Reducing Costs and Expenses.  Losses resulting from claims under title insurance policies represent a relatively small part of the Company’s overall costs. However, operating costs, the largest portion of expenses relating to providing title insurance, are relatively high compared to other types of insurers.  The Company continues to implement the concept of service centers, in which its three principal title operating subsidiaries share a single back office processing center in a geographic region while continuing to market from separate storefronts under different operating names.  This concept has reduced the Company’s cost per order in the markets where it is operational.  In addition, the Company has several pilot projects underway to automate title production and workflow in its service centers.  The Company provides escrow support from several centralized locations, thereby increasing service levels and improving efficiency. The Company is also evaluating other opportunities to streamline operations, such as out-sourcing and off-shoring, where a determination is made that the cost\benefit of these initiatives will improve customer service and provide value to the Company’s shareholders.

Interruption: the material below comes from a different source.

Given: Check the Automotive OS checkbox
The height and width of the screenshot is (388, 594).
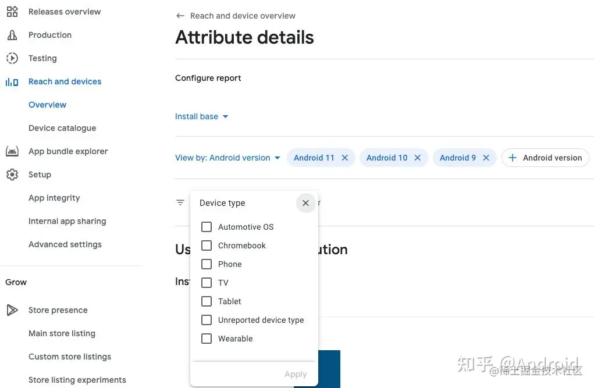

Using Technology. In 2002, the Company began providing internet-based order processing, status tracking and document delivery to its direct customers through the Residential Connection.  This program was so successful the Company expanded the services and geographic coverage of this initiative during 2003.  Additionally, the Company also introduced the Commercial Connection for certain commercial customers in 2002.  After receiving a positive market reaction for this product, the Company expanded the services and geographic coverage of this initiative in 2003.  The Company also provides TitleWave®, a web-based agent relationship and production management system enabling agents to order and receive a variety of title related products from the Company’s agency production centers in 21 states.  These technology interfaces speed up transactions and create efficiencies for both the Company and its customers.  Also, the Company’s agency service center introduced a paperless remittance process for agents.  The Company continues to identify ways to utilize technology to provide superior customer service and increase the operational efficiency of the Company.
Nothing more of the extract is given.